» Record extracts:
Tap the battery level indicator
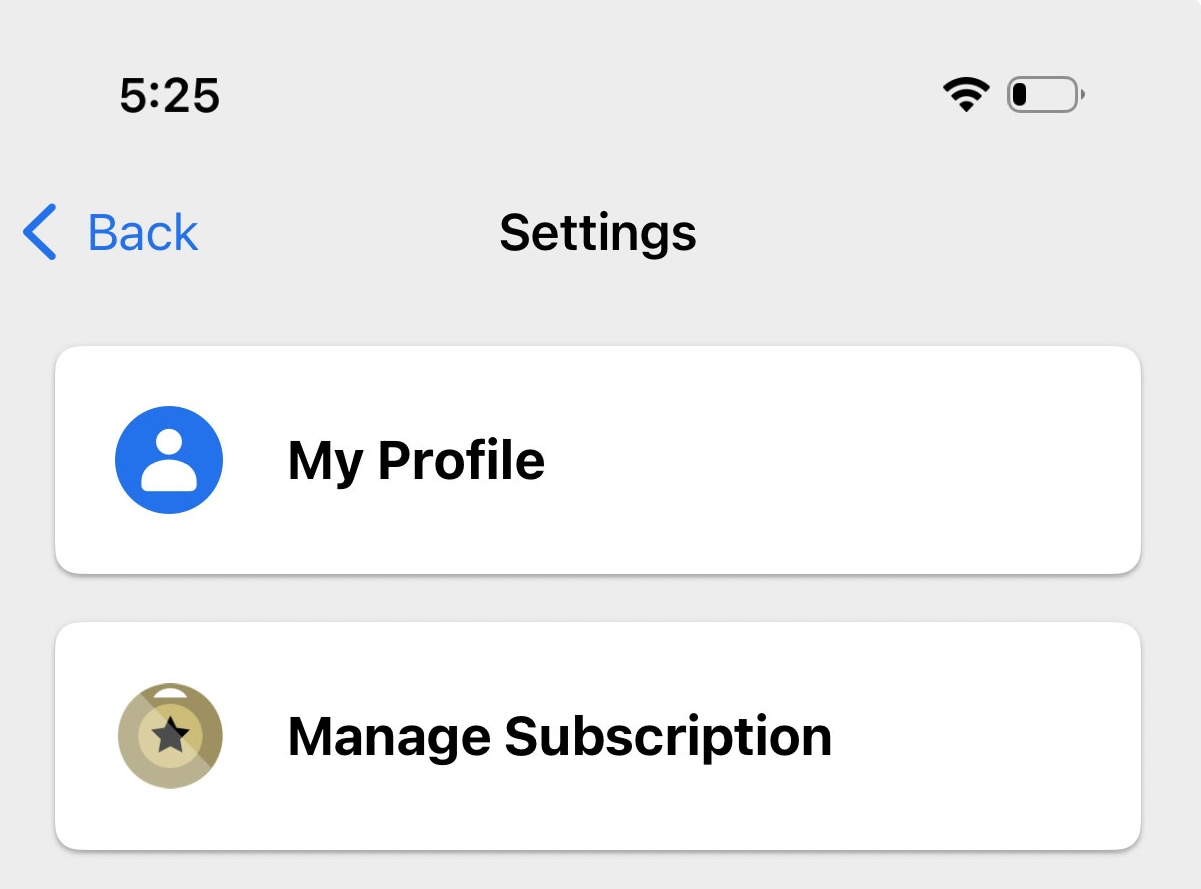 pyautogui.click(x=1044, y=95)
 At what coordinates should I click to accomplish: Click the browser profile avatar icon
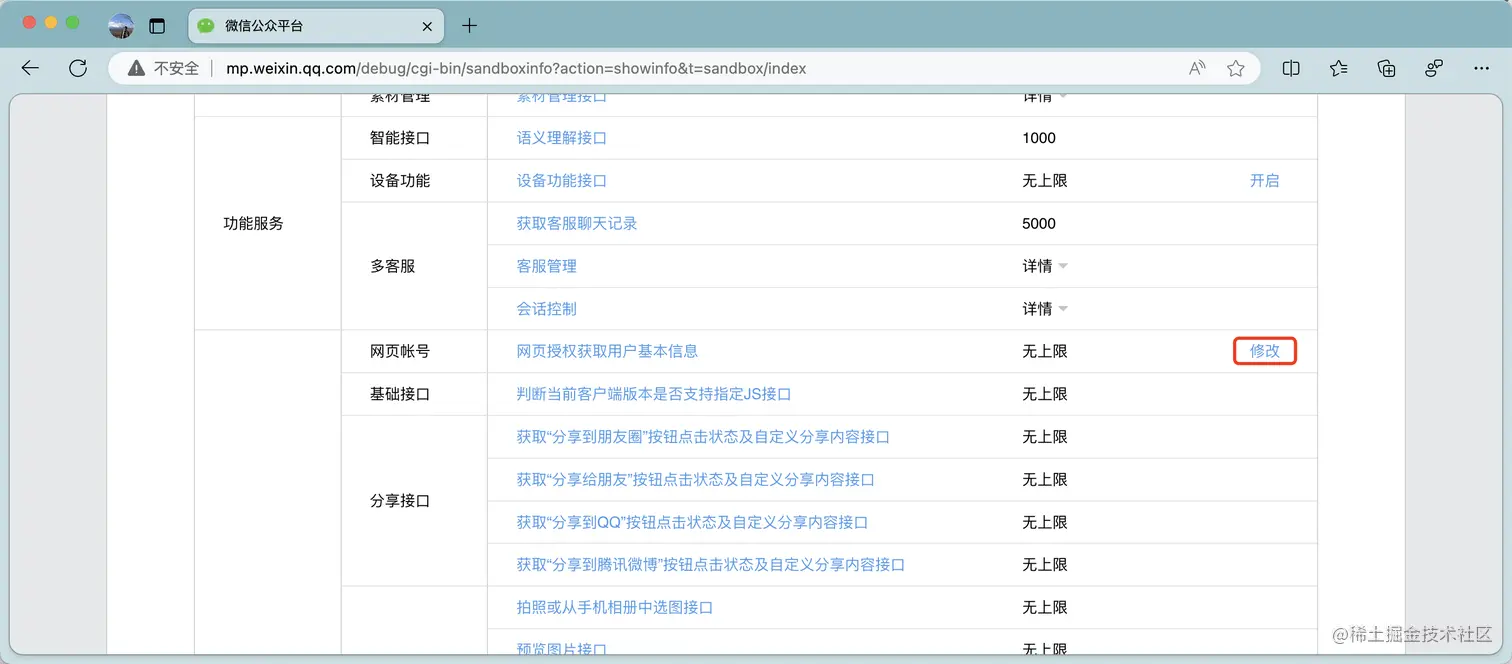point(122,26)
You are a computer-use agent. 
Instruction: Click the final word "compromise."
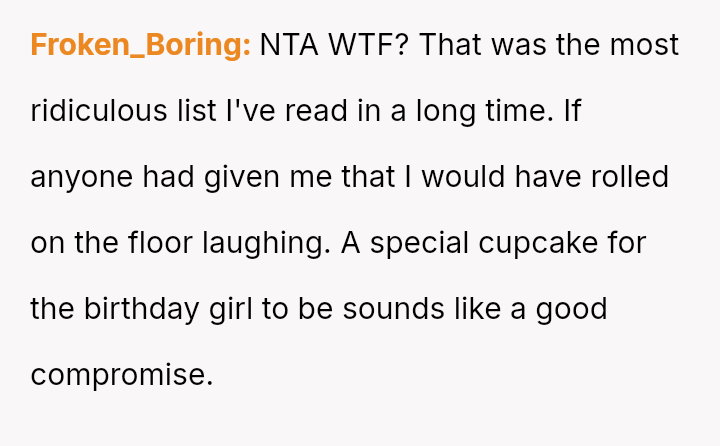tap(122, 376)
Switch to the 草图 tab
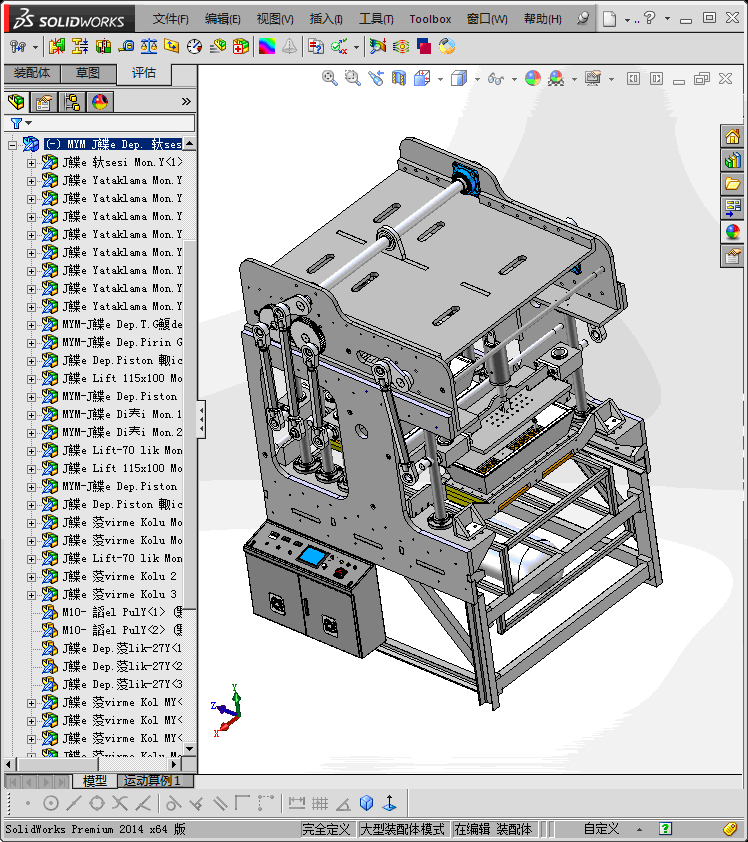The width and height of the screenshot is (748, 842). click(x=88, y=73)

--

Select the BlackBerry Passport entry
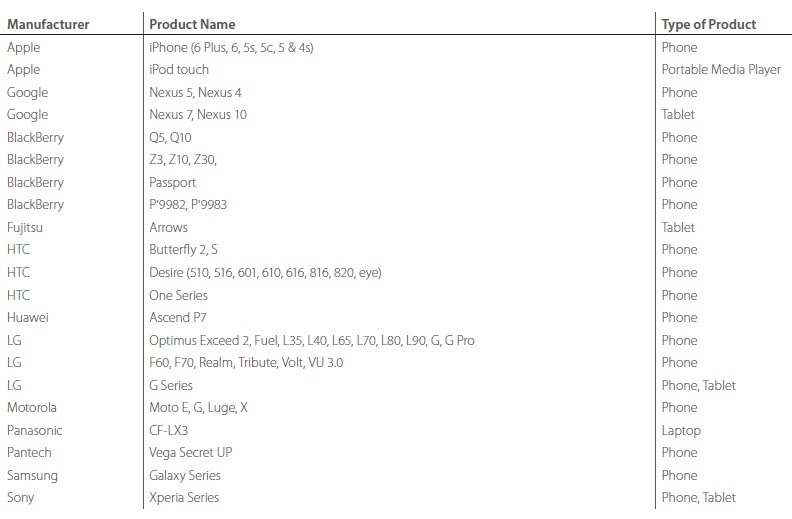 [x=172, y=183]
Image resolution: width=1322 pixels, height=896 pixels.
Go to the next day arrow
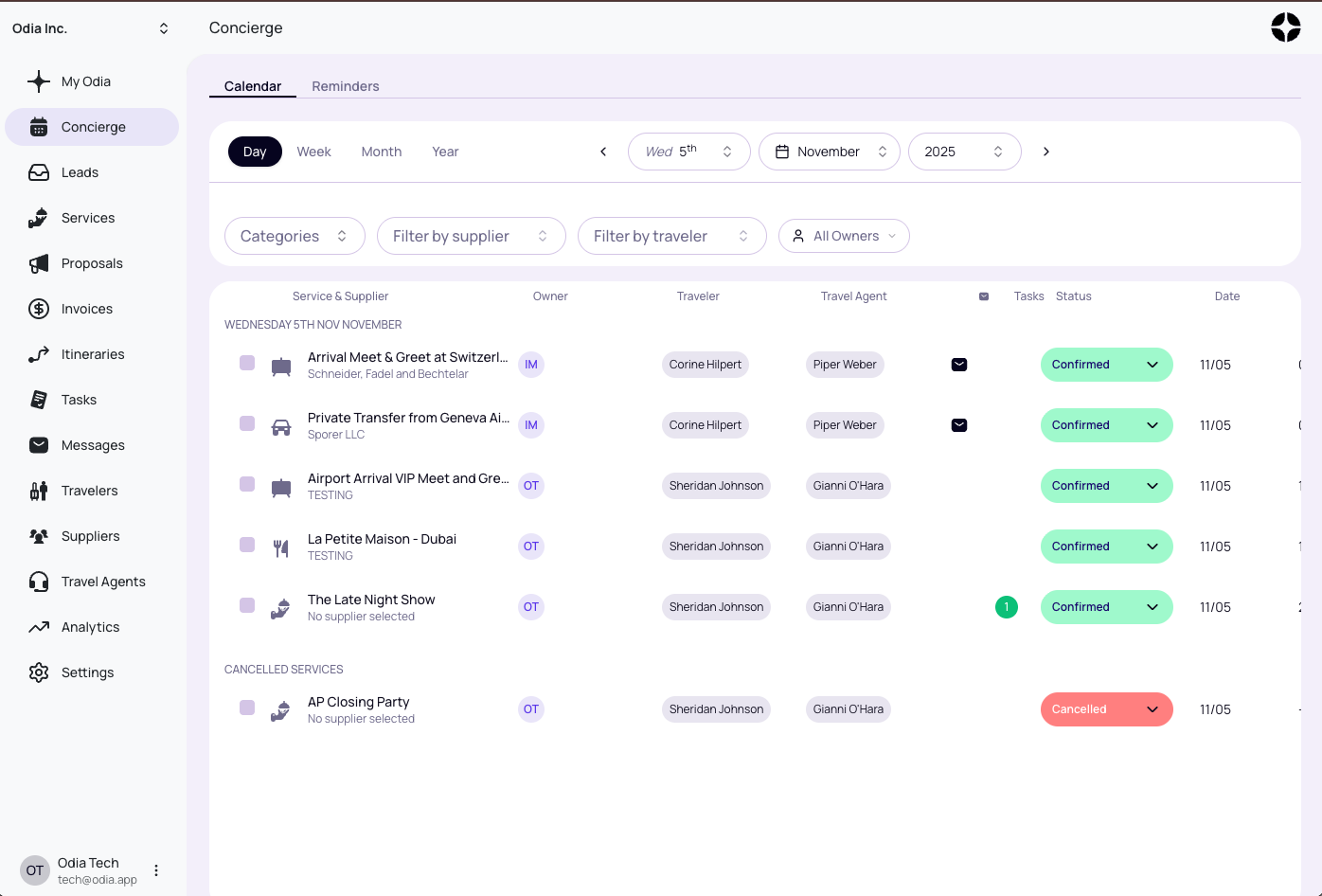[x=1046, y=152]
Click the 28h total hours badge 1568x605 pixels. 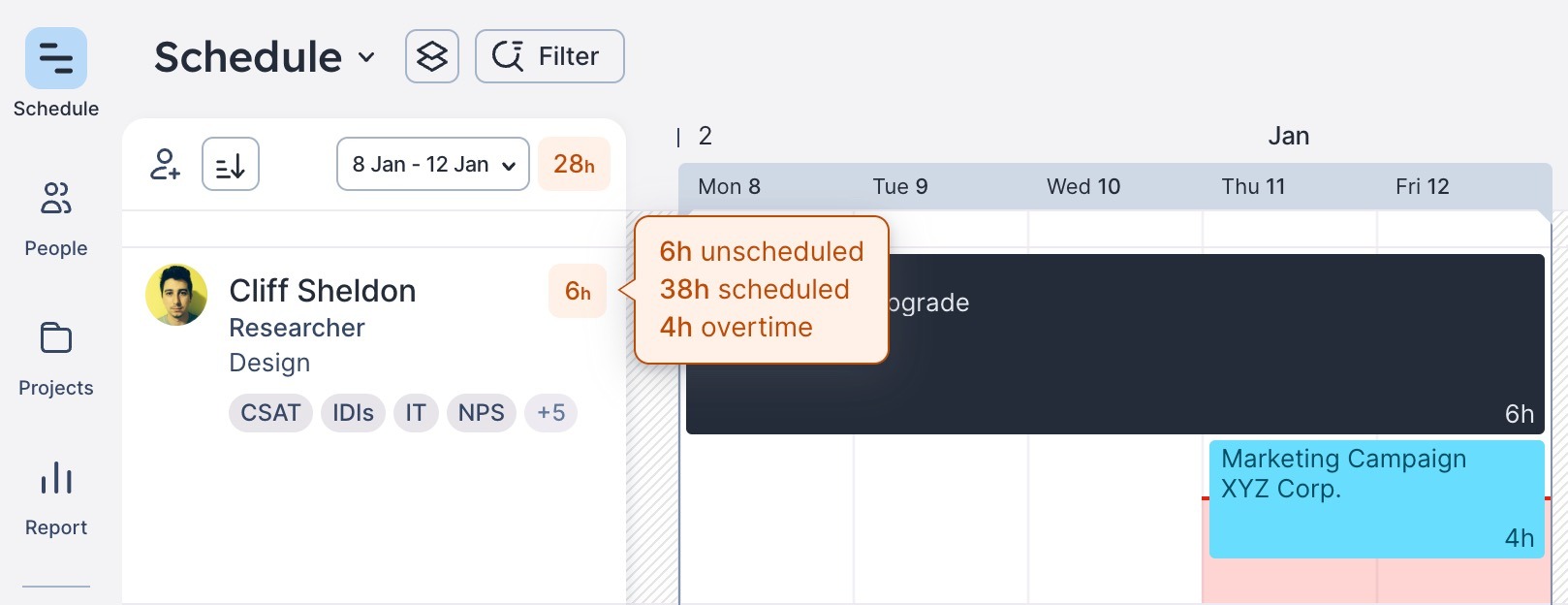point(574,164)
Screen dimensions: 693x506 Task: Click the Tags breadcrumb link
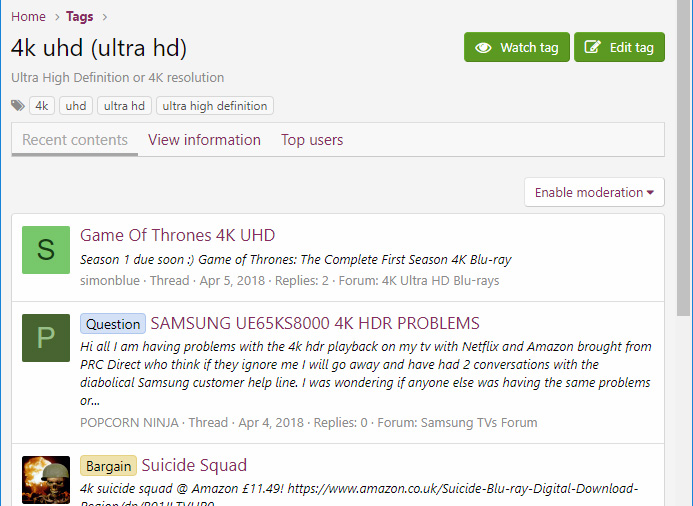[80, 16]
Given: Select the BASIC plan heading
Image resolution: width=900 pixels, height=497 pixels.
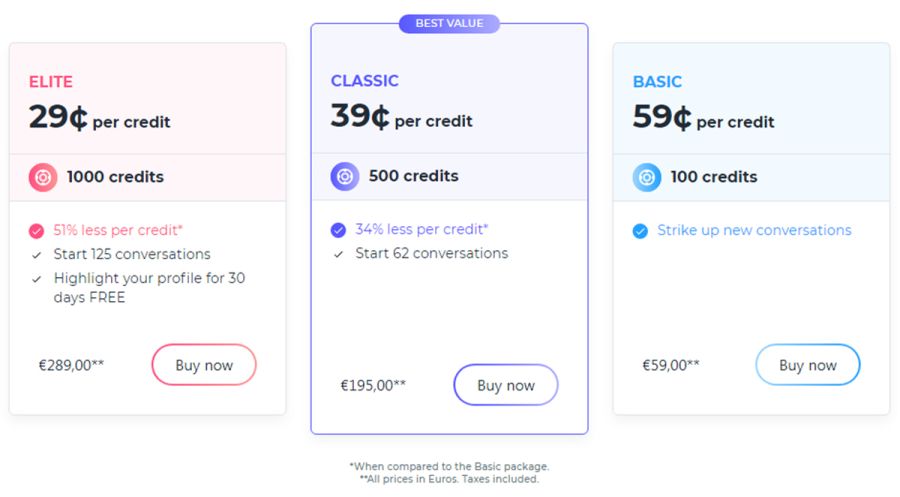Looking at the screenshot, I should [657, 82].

==

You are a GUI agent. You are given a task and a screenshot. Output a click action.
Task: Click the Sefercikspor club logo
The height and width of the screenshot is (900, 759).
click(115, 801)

» Problem requirements: Each line above that has the word "agent" should be copied.

» Final answer:
You are a computer-use agent. 
You are a GUI agent. You are given a task and a screenshot. Output a click action.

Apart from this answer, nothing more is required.